Sebuah acara di mana semua restoran terkenal di sini memajang masakannya, sebernanya bukan hanya dipajang tapi para pemilik restoran lain bebas menikmati makanan.

Kebetulan karena host family saya adalah pemilik sebuah restoran yang bernama “Cattlemen lounge“ di Kota Springview, jadi saya juga berkesempatan untuk menikmati makanan yang ada di situ.

Berbagai makanan yang dipajang mulai dari daging sampai ke seafood tapi yang paling membuat saya tertarik adalah makanan Asia yang mereka pajang yaitu rise orange chicken yaitu nasi yang digoreng dengan memakai jeruk beserta dengan potongan ayam ayam kecil di dalamnya.

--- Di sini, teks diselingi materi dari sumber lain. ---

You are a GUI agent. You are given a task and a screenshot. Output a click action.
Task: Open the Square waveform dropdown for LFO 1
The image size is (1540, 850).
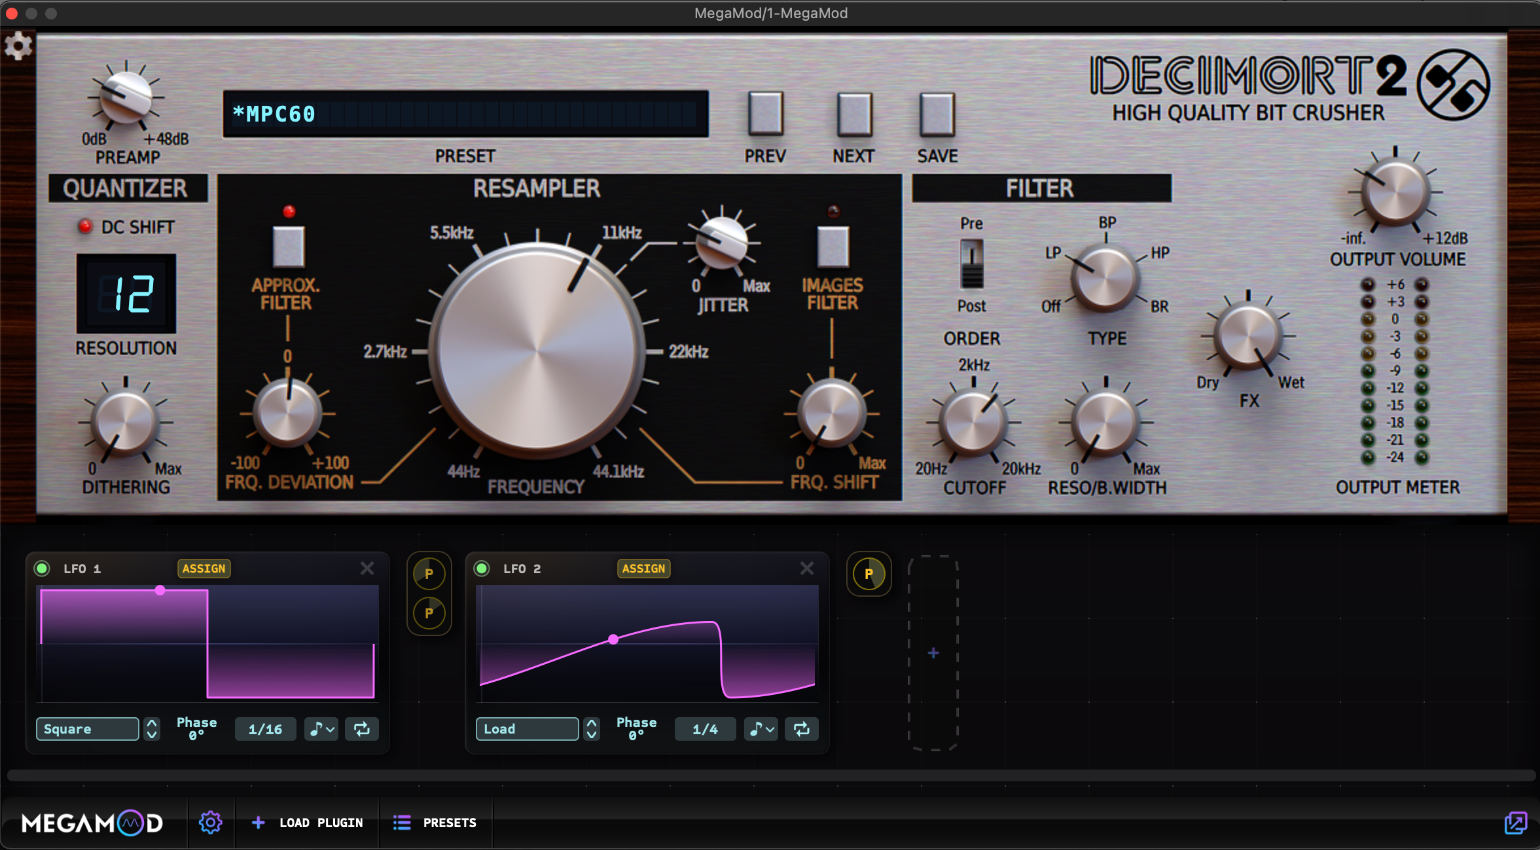pos(87,729)
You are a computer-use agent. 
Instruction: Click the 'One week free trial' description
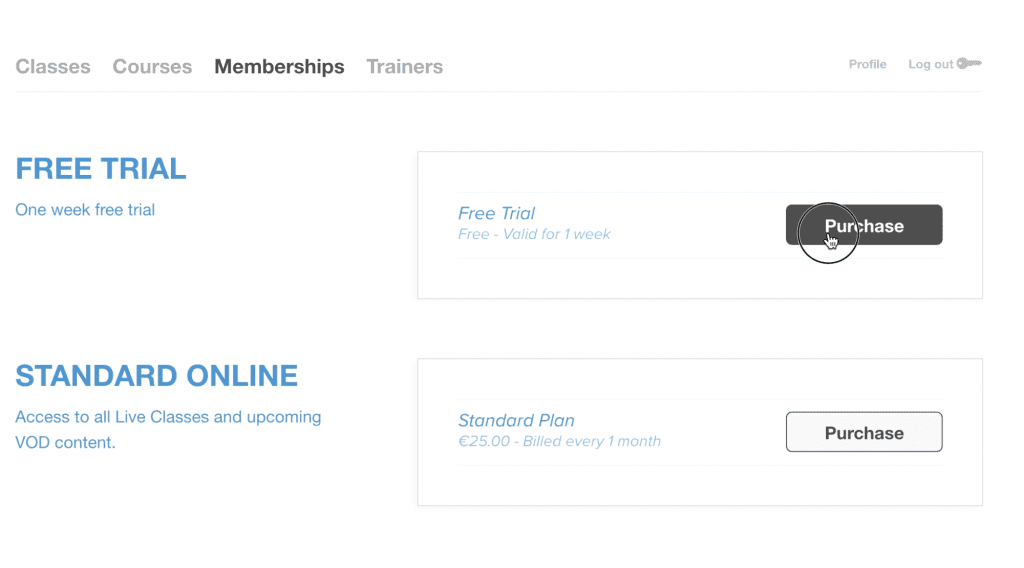pos(85,210)
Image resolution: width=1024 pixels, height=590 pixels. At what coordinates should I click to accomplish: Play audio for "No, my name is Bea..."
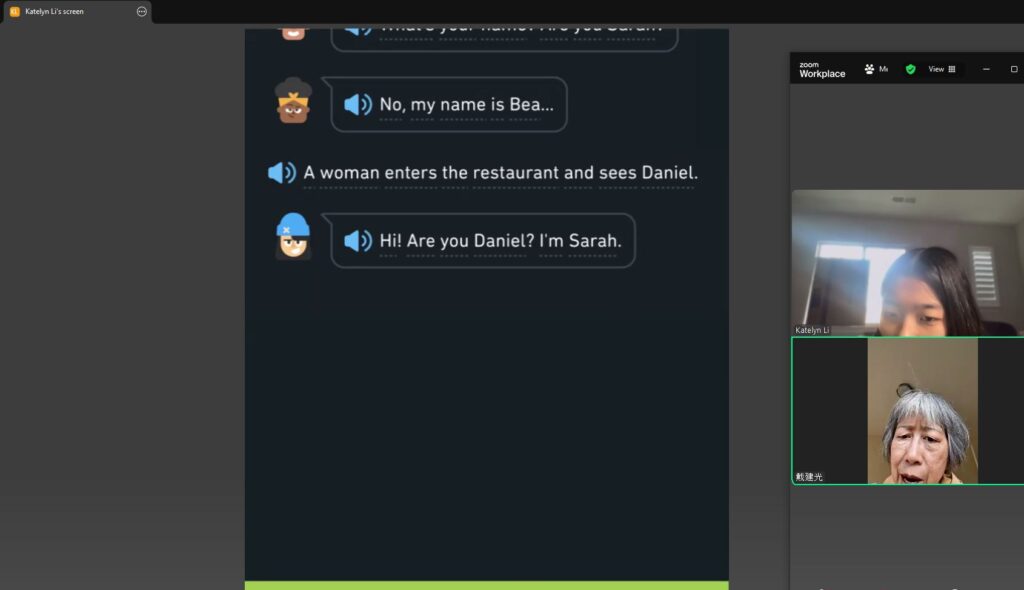pos(358,105)
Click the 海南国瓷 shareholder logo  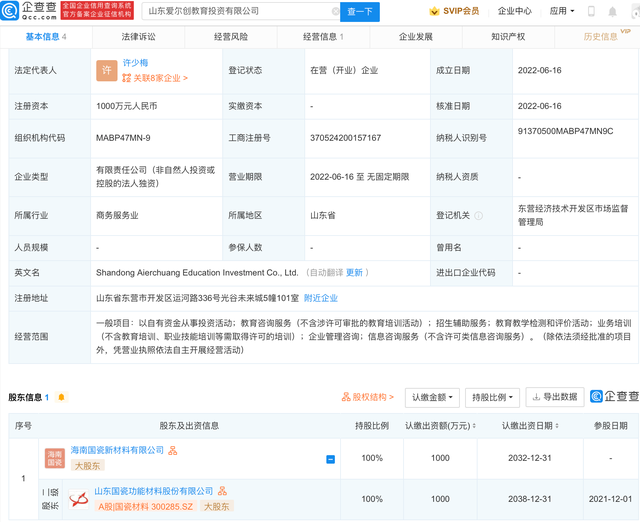coord(54,458)
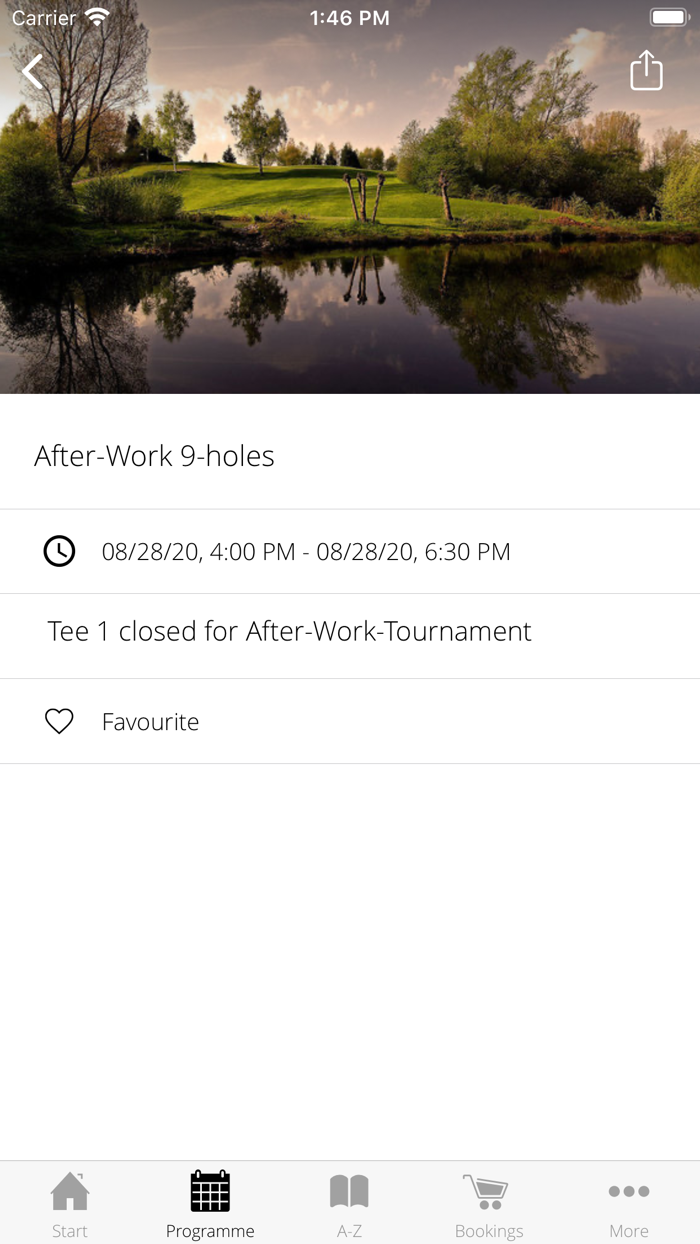The image size is (700, 1244).
Task: Click the After-Work 9-holes title
Action: point(154,456)
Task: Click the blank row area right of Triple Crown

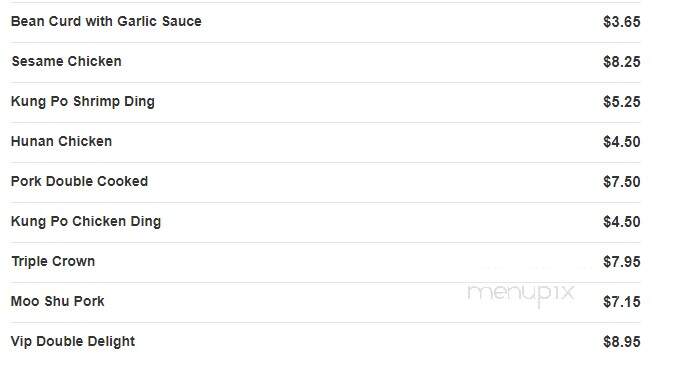Action: point(348,262)

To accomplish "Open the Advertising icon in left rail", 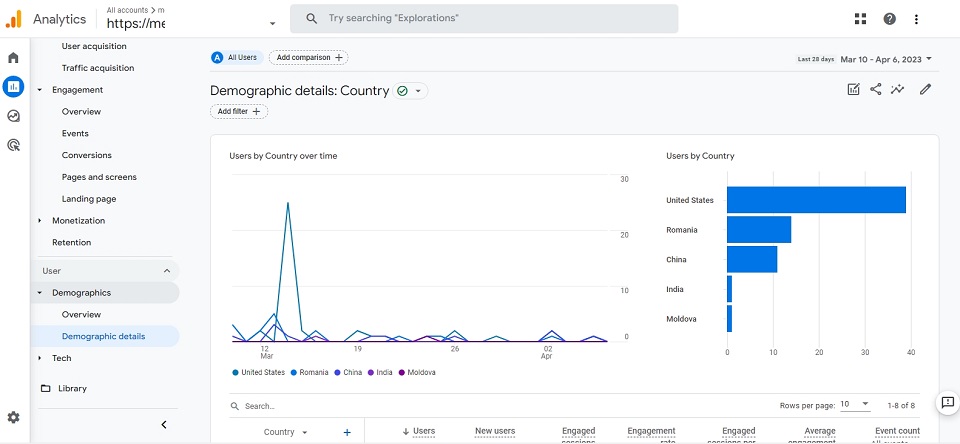I will (13, 145).
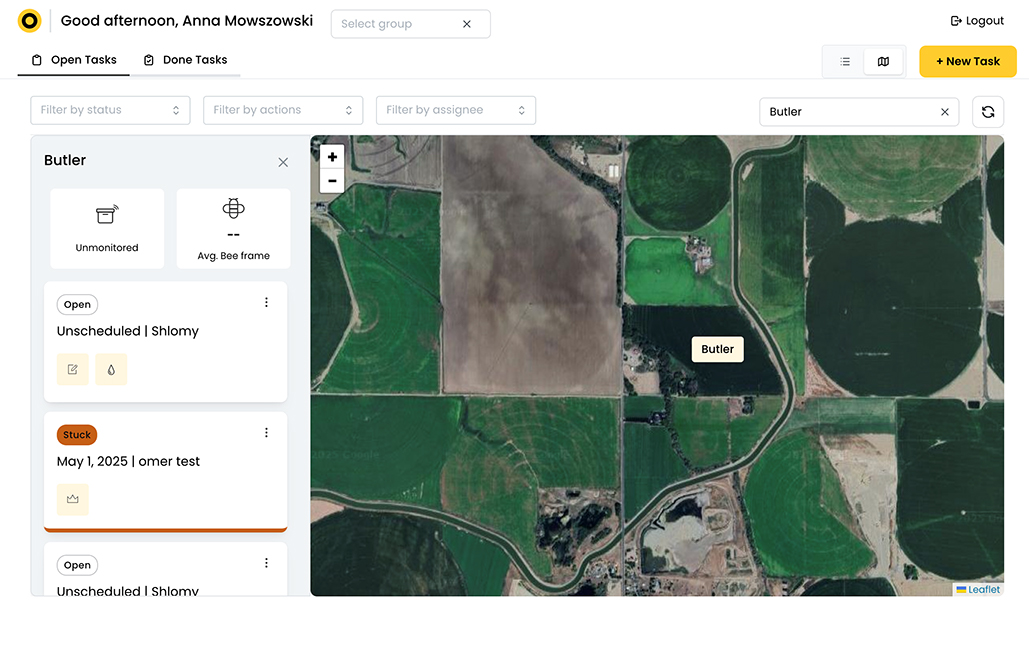Click the edit note icon on first task
1029x650 pixels.
pos(73,369)
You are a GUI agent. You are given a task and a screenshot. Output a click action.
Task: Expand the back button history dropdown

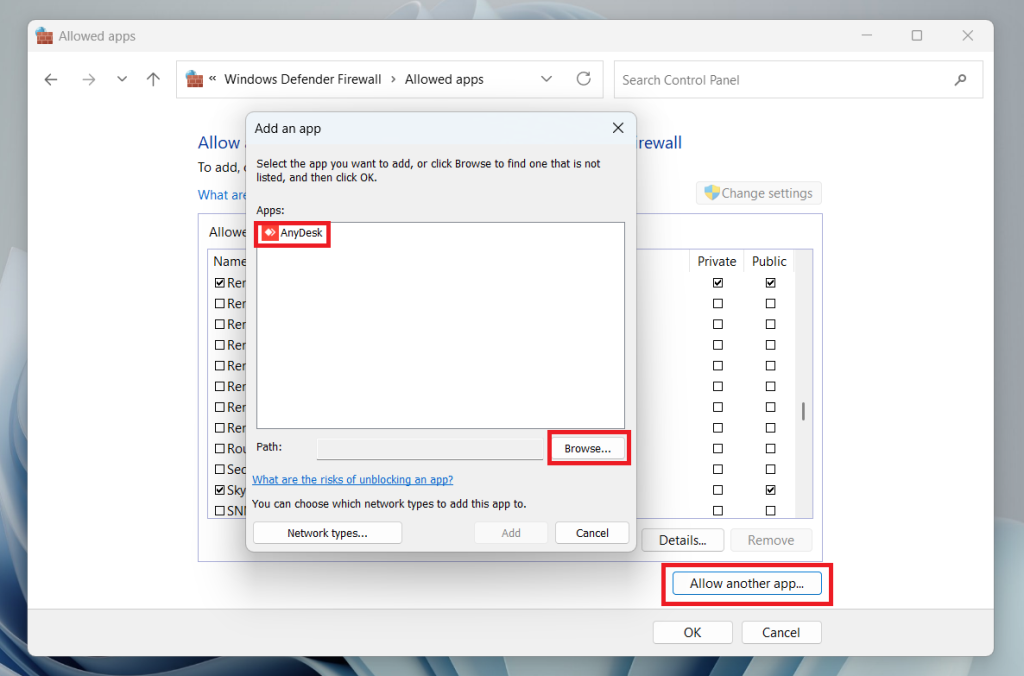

Banyak pengalaman yang saya dapatkan selama tinggal di sini, terutama yaitu bisa mengenal Amerika Serikat dengan baik melalui tinggal bersama dengan keluarga angkat, bersekolah di sini dan punya teman.

Sebelum saya sampai di AS, saya sempat berpikir bahwa Amerika hanyalah sebuah negara di mana hanya ada kota-kota besar seperti yang sering terlihat di film. 

Setelah tinggal di Springview, Nebraska saya dapat melihat bahwa kota-kota kecil ini masih memiliki budaya tersendiri yang sangat kental dan dijaga dengan baik oleh masyarakatnya, bahkan dari pakaian sehari-hari kita bisa melihatnya, mereka akan memakai pakaian koboi hampir pada setiap kegiatan. []

Andrian Syahputra Siswa Pesantren Modern Babun Najah Ulee Kareng Banda Aceh sedang mengikuti Pertukaran Pelajar Bina AntarBudaya/ YES Program melapor dari Nebraska, Amerika Serikat.